Union Investment
Union Investment
Union Investment’s Investment Climate Index was launched in 2005, and has been carried out without interruption at six-monthly intervals since 2008.
The latest investment climate study carried out by heavyweight fund manager Union Investment provides a clear indication of a shift in sentiment among institutional property investors, and an expectation that the cyclical turning point is imminent in European real estate markets.
Professional investors are lowering their yield expectations and planning to give a wide berth to UK and retail properties, the influential survey suggests. Investors say they are increasingly worried about misallocating capital, and accordingly, yield targets are being re-assessed. A majority expect the initial rate of return on real estate to start rising again in 2019 or 2020. Only a quarter believe the real estate market cycle will continue beyond 2021.

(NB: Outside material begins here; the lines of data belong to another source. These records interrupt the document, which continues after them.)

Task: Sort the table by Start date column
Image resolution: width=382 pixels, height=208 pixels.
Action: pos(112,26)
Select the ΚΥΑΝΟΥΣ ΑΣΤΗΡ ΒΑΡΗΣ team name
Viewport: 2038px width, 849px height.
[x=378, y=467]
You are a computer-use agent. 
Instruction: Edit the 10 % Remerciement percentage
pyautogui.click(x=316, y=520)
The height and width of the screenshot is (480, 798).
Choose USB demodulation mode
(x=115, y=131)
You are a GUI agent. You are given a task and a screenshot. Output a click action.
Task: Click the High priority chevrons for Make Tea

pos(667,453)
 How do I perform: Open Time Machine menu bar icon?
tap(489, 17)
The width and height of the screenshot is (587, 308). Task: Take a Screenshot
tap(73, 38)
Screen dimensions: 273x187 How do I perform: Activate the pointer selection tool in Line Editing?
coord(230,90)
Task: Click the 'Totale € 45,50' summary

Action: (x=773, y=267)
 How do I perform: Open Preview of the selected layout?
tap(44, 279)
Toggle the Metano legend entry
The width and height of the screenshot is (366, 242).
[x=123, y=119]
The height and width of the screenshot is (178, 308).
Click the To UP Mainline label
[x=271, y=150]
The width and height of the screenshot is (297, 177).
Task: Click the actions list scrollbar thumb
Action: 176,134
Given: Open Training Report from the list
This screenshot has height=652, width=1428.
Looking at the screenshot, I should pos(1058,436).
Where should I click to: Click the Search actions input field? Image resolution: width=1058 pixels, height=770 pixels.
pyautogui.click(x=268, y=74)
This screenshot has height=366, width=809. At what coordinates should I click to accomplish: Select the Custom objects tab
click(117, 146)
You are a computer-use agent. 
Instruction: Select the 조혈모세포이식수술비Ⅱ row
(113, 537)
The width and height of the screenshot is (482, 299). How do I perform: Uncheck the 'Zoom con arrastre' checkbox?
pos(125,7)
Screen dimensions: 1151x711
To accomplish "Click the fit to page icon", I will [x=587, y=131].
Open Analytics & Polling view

A total of 163 German, French and British investors were surveyed for the bi-annual “Investment Climate Index” on investor intentions, with only 28% saying they were now prepared to take on more risk in order to achieve the same return – down 9 percentage points on the last such survey six months ago.
Less than half of the property companies surveyed believe they will achieve their self-imposed yield targets in a timeframe of three or five years. Yield forecasts by German investors are particularly pessimistic, with 55% of the property professionals surveyed anticipating reduced real estate returns until at least 2023.
The survey results show that German-based investors in particular are backing away from further investment in the UK, with nearly three out of four respondents saying they have no plans to invest in the UK market.
According to Olaf Janssen, head of Real Estate Research at Union Investment, “Tenant creditworthiness and the construction quality of properties continue to have the biggest impact on investment decisions. We can conclude that the style drift among European investors which was widely predicted to occur during this unusually long market cycle has not materialised, and we will not see it now in this cycle.”
His view is supported by the study’s finding that investment professionals are continuing to focus heavily on security. Nearly 30% of the investors surveyed consider security to be the most important aspect when making investment decisions. Liquidity is the top priority for 9%, while 58% say returns are the crucial factor. Only in France was risk tolerance higher compared to the previous survey in winter 2017/18. “The strong focus on security is limiting investors’ options. It is particularly striking that investment in entire market segments is being ruled out over the coming months,” said Janssen.
The survey shows the majority of companies (63%) are avoiding retail properties as investments, with UK firms (82%) particularly negative compared to German companies (40%).
The survey also revealed a reluctance to invest in both hotels (33% saw a need to avoid them) and logistics properties (29%). All segments need to be considered on a country-specific basis. ‘In Germany and France, scepticism regarding the long-term value of investments is apparent across the board in all the property segments covered by the survey,’ said Janssen. ‘By contrast, UK investors are focusing their risk-avoidance strategies solely on the retail segment.’
Co-Working: The study also specifically looked at the Co-working segment and its attractions for investors. When asked whether they would invest in single-tenant properties let to a co-working provider, around 60% of the survey participants said yes. Investors in France are most open to investment of this type (73%), followed by the UK (58%). In Germany, however, opportunities for returns in the co-working segment are still viewed with a degree of caution: currently, only 46% would invest in properties with a single tenant such as WeWork or Mindspace.
Overall expectations: “While the other indicators have proven to be largely stable across all the regions surveyed, the indicator that measures investors’ expectations of the overall economic situation in their country, the performance of their own company and the investment climate has declined more sharply in all three countries than at any time in the recent past,” said Janssen.
In Germany, this “expectation” indicator has fallen more than six points since it was last measured and now stands at its lowest level for more than three years, with 55.7 points out of a possible 100. In France, the indicator has fallen by nearly five points to 60.8. In the UK, the “expectation” indicator has reached an all-time low of just 41.2 points.
Union Investment’s Investment Climate Index was launched in 2005, and has been carried out without interruption at six-monthly intervals since 2008. The index is based on four indicators: market structure, the general environment, location factors and expectations, each with a weighting of 25%. For the latest index reading, market research institute Ipsos conducted interviews between May and July 2018 with 163 property companies and institutional real estate investors in Germany (57), France (56) and the UK (50).